Friday, July 6, 2012

Catching Up

Oh what a summer it’s been. Pre-camp and staff training were LONG days and there wasn’t much to update. Despite the 12-14 hour days of busy-ness, I still found several opportunities each day to take Olivia and Griffin out to the field to play. The weather was mild and didn’t rain much, so in between playing, they were content to alternate between laying on the couch and sunning themselves outside. I leave my door open from the time we get up until it gets too buggy to keep in open at night, so they have total freedom to come and go.

Griffin hanging out with some of the staff on a break

The first week of camp was wonderful. No matter how much I talk about Olivia and Griffin being camp dogs and loving their lives at camp, I sometimes forget just how much they enjoy kids and thrive on the attention. During activity periods, they stay in my house or in my office because otherwise they like to join in kickball or make their way to the archery field and they tend to be a bit distracting. During in between times, I usually have them on their leashes to prevent them from stealing the 4-square ball or scaring any kids who are unsure of them. There were about 10 kids who took on the responsibility of dog walker that week and so I pretty much just hung out and watched them surround my dogs and pet them and talk to them. They dogs love it, are very well behaved when kids walk them and everyone was happy.
Griffin with some campers

Olivia hanging out with her biggest fan at camp
 After dinner, there is a 30 minute period when cabins can do anything they want and for the youngest two cabins (7 and 8 year olds) that time was “chase Griffin and Olivia on the field” time. I brought the dogs to the field to chase their ball and then 10-12 seven year olds would join in. By the end of the half hour, campers and dogs were both worn out and the counselors and I were mutually happy with the energy burned off.

The summer was off to a wonderful start and then the lake flooded.
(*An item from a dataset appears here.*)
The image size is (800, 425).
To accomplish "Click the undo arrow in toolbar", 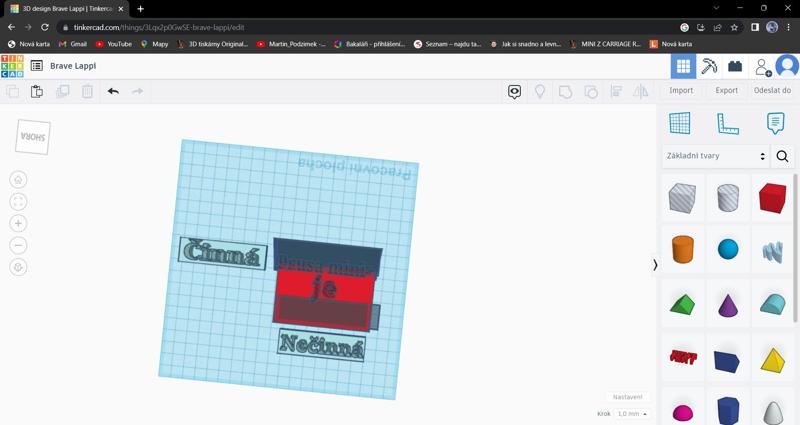I will point(113,91).
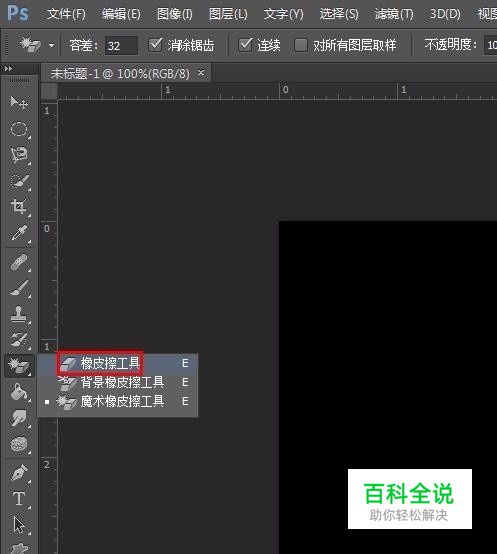Toggle the 消除锯齿 anti-alias checkbox
This screenshot has width=497, height=554.
coord(155,45)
The water was really high and then it rained and then there was a flood. The water level is 9 feet higher than usual and our camp on a peninsula turned into an island and I watched for a week as more and more of the edges of the property got swallowed up. I cancelled the second week of camp and then the third and fourth sessions as well.

Exhausted after a long day of playing

Bored without any campers to play with

June 23-29, a handful of staff and I stayed at camp to make sure nothing floated away and to try to barricade buildings against the water. I had plenty of time to take the dogs to the field to play, so they were mostly satisfied, although I think they were a little confused why there were no kids to play with them.
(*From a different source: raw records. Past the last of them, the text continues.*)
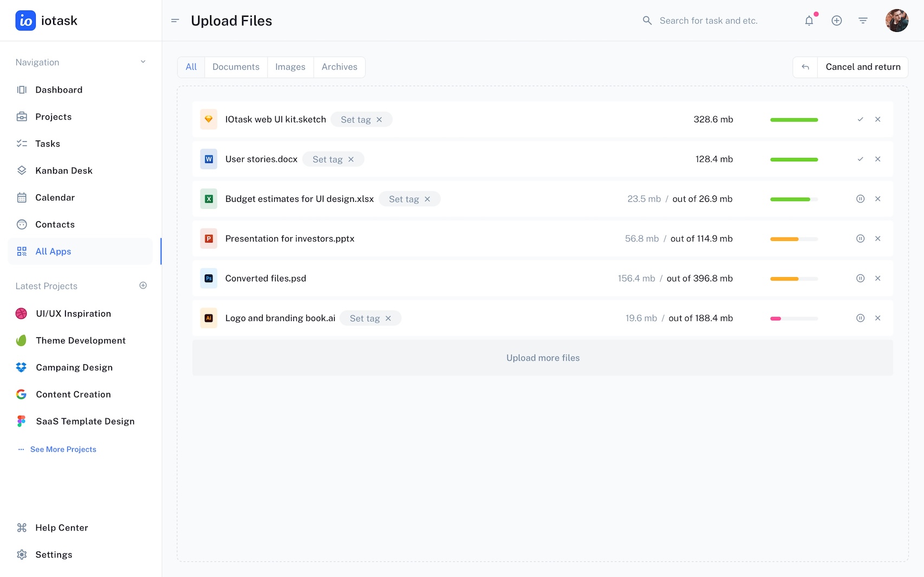Set tag for User stories.docx
Screen dimensions: 924x577
327,160
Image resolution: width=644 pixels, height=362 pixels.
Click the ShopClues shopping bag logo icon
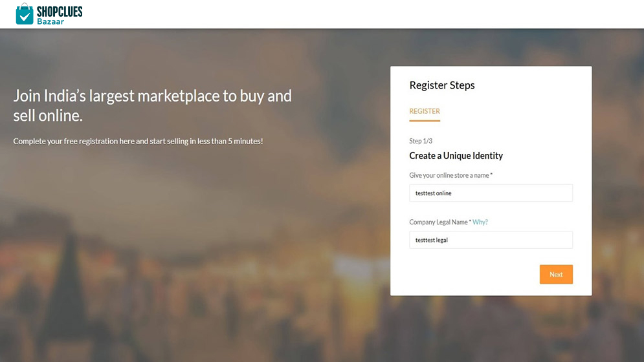[24, 14]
The water crested on Friday (June 29) and has been receding slowly. We left camp for a week of rest on Sunday (July 1) and will return on Monday (July 9).
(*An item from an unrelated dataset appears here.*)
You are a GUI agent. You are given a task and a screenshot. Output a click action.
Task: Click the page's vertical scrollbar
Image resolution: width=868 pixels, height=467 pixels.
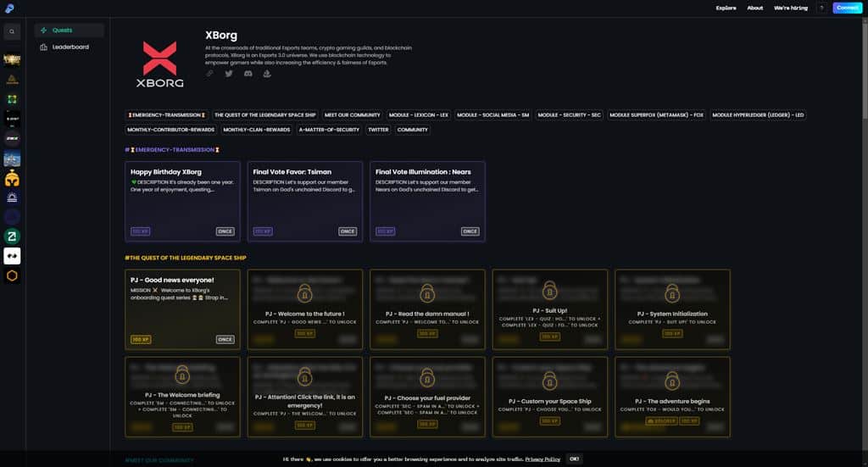coord(865,69)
This week has been incredibly difficult for Olivia and Griffin. I have been reminding myself over and over that they are not going to die of boredom or crabby-ness, but I am stressed out every time I look at them.

First of all, the weather has been record breaking (it was 100 degrees yesterday) and it feels like an oven outside. It’s difficult to breathe and miserable to move. My house is refrigerator cool at 70 degrees and so the puppies have been prisoners inside. Olivia wants to go out, but after 5 minutes of laying outside, even she barks to get back inside. I

It’s been 5 days without chasing her ball and Olivia is so sad that I think she could be on a homeless animal commercial (the kind with the Sarah McLaughlin music in the background that I have to turn off the second it comes on tv). I feel anxious and terrible and like the worst bulldog mom alive, but there’s nothing I can do about it. I’ve tried walking them twice, but we only went one block and then we had to turn around.

Griffin is content to enjoy the air conditioning and chew on one of the many chew treats he has, but even he’s looking a little sad. He’s an incredibly social dog and I think he misses the staff and kids and enormous amount of attention he’s used to.

I know there are dogs that are abused, neglected, don’t have enough to eat, are sick or injured and have actual difficult lives. My very pampered, very spoiled dogs are not having their every desire met this week and are miserable and I feel SO guilty. But they will persevere and we will be back to camp soon and they can forget about this week of torture.